Author + information
- Received September 13, 1996
- Revision received March 5, 1997
- Accepted March 12, 1997
- Published online July 1, 1997.
- Michael R Gold, MD, PhD, FACCA,* (, )
- Neal G Kavesh, MDA,
- Robert W Peters, MDA and
- Stephen R Shorofsky, MD, PhD, FACCA
- ↵*Dr. Michael R. Gold, Division of Cardiology, N3W77, University of Maryland Medical System, 22 S. Greene Street, Baltimore, Maryland 21201.
Objectives. The purpose of this study was to compare chronic changes in monophasic and biphasic defibrillation thresholds using a uniform transvenous lead system and testing protocol.
Background. Defibrillation thresholds increase over time in patients with nonthoracotomy lead systems. This increase can result in an inadequate chronic defibrillation safety margin and could limit the safety of smaller pulse generators, which have a reduced maximal output.
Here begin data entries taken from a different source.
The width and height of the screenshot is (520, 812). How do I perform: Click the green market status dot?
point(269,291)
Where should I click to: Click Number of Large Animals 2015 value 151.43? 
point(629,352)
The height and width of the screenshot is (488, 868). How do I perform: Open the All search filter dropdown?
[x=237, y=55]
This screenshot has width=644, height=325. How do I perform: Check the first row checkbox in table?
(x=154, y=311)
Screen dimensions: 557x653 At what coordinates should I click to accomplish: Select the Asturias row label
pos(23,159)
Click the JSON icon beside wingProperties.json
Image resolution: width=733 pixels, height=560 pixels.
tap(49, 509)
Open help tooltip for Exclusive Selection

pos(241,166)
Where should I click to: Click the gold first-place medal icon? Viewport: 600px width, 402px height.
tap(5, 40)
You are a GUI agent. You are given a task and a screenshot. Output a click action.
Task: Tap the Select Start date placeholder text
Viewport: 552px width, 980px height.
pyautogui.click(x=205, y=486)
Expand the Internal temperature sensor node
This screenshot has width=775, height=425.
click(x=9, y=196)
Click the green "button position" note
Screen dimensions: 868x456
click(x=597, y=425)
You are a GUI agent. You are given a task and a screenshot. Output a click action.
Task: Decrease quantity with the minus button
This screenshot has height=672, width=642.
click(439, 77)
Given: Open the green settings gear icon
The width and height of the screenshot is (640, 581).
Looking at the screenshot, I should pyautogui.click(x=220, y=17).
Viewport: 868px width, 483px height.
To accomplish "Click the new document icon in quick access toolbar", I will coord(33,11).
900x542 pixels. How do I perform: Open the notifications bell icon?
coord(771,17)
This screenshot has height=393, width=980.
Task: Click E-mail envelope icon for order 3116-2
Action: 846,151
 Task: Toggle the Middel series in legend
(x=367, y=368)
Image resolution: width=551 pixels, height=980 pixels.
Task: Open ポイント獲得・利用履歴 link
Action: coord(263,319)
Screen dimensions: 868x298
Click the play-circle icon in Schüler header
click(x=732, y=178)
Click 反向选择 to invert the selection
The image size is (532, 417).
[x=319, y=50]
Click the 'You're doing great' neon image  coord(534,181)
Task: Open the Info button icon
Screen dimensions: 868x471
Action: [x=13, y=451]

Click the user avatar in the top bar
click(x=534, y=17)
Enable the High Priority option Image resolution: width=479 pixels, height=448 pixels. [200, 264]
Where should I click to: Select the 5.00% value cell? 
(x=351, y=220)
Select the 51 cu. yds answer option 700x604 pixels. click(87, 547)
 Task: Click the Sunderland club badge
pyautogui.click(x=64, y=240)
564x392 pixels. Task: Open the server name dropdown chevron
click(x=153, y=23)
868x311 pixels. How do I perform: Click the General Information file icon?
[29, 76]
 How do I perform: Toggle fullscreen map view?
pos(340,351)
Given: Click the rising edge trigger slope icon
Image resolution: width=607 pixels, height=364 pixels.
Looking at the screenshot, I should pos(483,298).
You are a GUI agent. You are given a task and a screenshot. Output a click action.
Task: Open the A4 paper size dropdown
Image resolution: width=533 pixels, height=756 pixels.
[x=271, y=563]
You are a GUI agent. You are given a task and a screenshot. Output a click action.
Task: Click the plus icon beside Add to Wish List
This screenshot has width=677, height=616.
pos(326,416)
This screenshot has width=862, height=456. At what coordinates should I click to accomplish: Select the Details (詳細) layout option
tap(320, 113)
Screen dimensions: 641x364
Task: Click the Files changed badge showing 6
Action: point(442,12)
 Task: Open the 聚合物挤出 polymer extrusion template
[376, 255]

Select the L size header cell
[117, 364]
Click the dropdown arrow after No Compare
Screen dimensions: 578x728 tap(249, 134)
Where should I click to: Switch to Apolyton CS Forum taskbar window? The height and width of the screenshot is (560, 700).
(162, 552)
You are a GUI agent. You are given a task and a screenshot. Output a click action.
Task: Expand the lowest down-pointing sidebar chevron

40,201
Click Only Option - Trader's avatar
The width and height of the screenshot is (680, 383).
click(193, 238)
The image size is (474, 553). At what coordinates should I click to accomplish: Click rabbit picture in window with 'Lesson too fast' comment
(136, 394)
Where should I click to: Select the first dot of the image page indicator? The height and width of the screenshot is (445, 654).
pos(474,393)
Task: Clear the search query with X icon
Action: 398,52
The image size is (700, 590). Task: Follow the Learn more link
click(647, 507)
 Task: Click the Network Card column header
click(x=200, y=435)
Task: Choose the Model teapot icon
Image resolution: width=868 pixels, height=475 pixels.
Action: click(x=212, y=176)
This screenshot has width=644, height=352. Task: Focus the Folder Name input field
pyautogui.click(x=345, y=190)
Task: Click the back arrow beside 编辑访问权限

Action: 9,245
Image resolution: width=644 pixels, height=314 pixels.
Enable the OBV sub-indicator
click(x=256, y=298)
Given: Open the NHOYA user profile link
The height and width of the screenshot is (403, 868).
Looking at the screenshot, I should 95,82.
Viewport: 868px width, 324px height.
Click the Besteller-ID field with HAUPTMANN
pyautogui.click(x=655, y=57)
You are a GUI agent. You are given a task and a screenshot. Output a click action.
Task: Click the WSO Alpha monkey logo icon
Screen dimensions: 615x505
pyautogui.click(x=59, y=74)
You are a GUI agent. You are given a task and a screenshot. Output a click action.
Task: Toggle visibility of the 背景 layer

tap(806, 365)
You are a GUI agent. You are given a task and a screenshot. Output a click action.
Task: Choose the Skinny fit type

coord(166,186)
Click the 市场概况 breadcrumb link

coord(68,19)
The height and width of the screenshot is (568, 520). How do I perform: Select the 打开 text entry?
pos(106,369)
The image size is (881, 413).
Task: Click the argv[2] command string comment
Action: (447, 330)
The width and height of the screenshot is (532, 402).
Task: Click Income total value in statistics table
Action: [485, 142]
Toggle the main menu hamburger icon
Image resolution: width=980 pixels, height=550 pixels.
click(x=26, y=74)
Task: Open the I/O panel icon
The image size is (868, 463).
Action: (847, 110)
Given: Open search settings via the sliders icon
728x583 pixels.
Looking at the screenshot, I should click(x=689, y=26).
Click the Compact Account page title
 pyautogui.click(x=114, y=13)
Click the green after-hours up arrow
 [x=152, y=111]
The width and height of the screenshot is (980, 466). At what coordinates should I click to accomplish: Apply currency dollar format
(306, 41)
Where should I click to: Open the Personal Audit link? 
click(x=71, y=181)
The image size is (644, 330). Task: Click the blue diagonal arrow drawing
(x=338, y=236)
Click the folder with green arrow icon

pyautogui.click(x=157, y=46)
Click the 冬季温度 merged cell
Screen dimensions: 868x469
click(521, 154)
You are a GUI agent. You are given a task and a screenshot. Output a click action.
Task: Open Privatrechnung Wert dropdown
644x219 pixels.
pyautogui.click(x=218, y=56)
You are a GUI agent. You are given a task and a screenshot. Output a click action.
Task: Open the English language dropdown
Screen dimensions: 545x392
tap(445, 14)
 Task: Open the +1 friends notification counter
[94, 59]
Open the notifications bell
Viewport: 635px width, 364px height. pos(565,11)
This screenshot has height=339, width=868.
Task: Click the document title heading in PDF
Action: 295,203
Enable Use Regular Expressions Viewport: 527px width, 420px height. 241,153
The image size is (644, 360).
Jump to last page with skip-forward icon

However, previous studies of the temporal changes of defibrillation thresholds evaluated complex lead systems or monophasic shock waveforms, neither of which are used with current technology.
Methods. This study was a prospective, randomized assessment of the effects of shock waveforms on the changes of transvenous defibrillation thresholds over time. Paired monophasic and biphasic thresholds were measured both at implantation and at follow-up (250 ± 105 days) in 24 consecutive patients who were not receiving antiarrhythmic drugs. The lead system was a dual-coil Endotak C lead, and reverse polarity shocks (distal coil = anode) were delivered.
Results. Monophasic defibrillation thresholds increased from (mean ± SD) 13.7 ± 6.0 J to 16.8 ± 6.7 J (p = 0.02), whereas biphasic thresholds were unchanged (10.4 ± 4.3 J to 10.2 ± 4.8 J, p = 0.86) in the same patients. Shock impedance chronically increased (47.0 Ω to 50.5 Ω, p = 0.02) and was unaffected by waveform.
Conclusions. These results indicate that biphasic shocks prevent the chronic increase in defibrillation thresholds with a transvenous lead system.
(J Am Coll Cardiol 1997;30:233-6)
Nonthoracotomy lead systems are preferred for initial implantable cardioverter-defibrillator (ICD) placement owing to lower perioperative morbidity, mortality and costs compared with epicardial lead systems ([1–4]). However, defibrillation thresholds at implantation are higher with the use of nonthoracotomy leads ([1, 5, 6]) and they rise over time ([7–12]). This can result in an inadequate defibrillation safety margin later on ([11–13]) and could limit the safety of smaller pulse generators, which have a reduced maximal output.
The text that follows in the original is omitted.